12. En dernier lieu, aux termes de l’article L. 612-8 du code de l'entrée et du séjour des étrangers et du droit d'asile : « Lorsque l'étranger n'est pas dans une situation mentionnée aux articles L. 612-6 et L. 612-7, l'autorité administrative peut assortir la décision portant obligation de quitter le territoire français d'une interdiction de retour sur le territoire français./ Les effets de cette interdiction cessent à l'expiration d'une durée, fixée par l'autorité administrative, qui ne peut excéder cinq ans à compter de l'exécution de l'obligation de quitter le territoire français. ». L’article L. 612-10 du même code dispose : « Pour fixer la durée des interdictions de retour mentionnées aux articles L. 612-6 et L. 612-7, l'autorité administrative tient compte de la durée de présence de l'étranger sur le territoire français, de la nature et de l'ancienneté de ses liens avec la France, de la circonstance qu'il a déjà fait l'objet ou non d'une mesure d'éloignement et de la menace pour l'ordre public que représente sa présence sur le territoire français./ Il en est de même pour l'édiction et la durée de l'interdiction de retour mentionnée à l'article L. 612-8 (…). ».
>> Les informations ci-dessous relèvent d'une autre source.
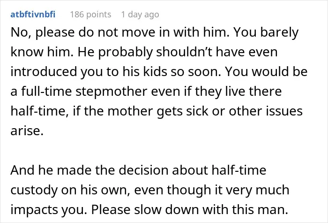Click the blank gap between the two paragraphs
This screenshot has width=328, height=223.
click(164, 151)
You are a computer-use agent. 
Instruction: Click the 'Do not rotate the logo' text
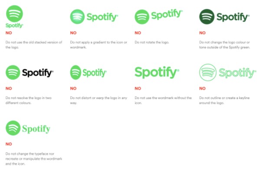pyautogui.click(x=152, y=42)
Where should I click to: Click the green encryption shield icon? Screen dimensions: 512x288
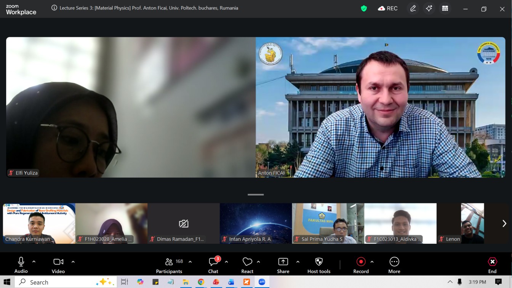click(364, 8)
13. Eu égard aux circonstances indiquées aux points précédents, alors que la situation de M. B... ne fait pas valoir de circonstances particulières, la préfète du Rhône a pu, sans commettre d’erreur d’appréciation, eu égard à la durée du séjour en situation irrégulière du requérant, prononcer une interdiction de retour sur le territoire français d’une durée de six mois, qui n’est pas disproportionnée en l’espèce, alors même que l’intéressé ne représenterait pas une menace à l’ordre public.



14. Il résulte de l’ensemble de ce qui précède que les conclusions présentées par M. B... à fin d’annulation doivent être rejetées, ainsi que, par voie de conséquence, les conclusions à fin d’injonction sous astreinte qui s’y rapportent et les conclusions présentées au titre des dispositions de l’article L. 761-1 du code de justice administrative.


D É C I D E :

Article 1 : La requête de M. C... B... est rejetée.

Article 2 : Le présent jugement sera notifié M. C... B... et à la préfète du Rhône.


Délibéré après l'audience du 28 janvier 2026, à laquelle siégeaient :

Mme Mariller, présidente,
M. Segado, président,
M. Clément, président.


Rendu public par mise à disposition au greffe le 11 février 2026.





La présidente,

C. Mariller
Le rapporteur,

M. Clément


La greffière,




S. Rolland


La République mande et ordonne à la préfète du Rhône, en ce qui la concerne ou à tous commissaires de justice à ce requis en ce qui concerne les voies de droit commun contre les parties privées, de pourvoir à l'exécution de la présente décision.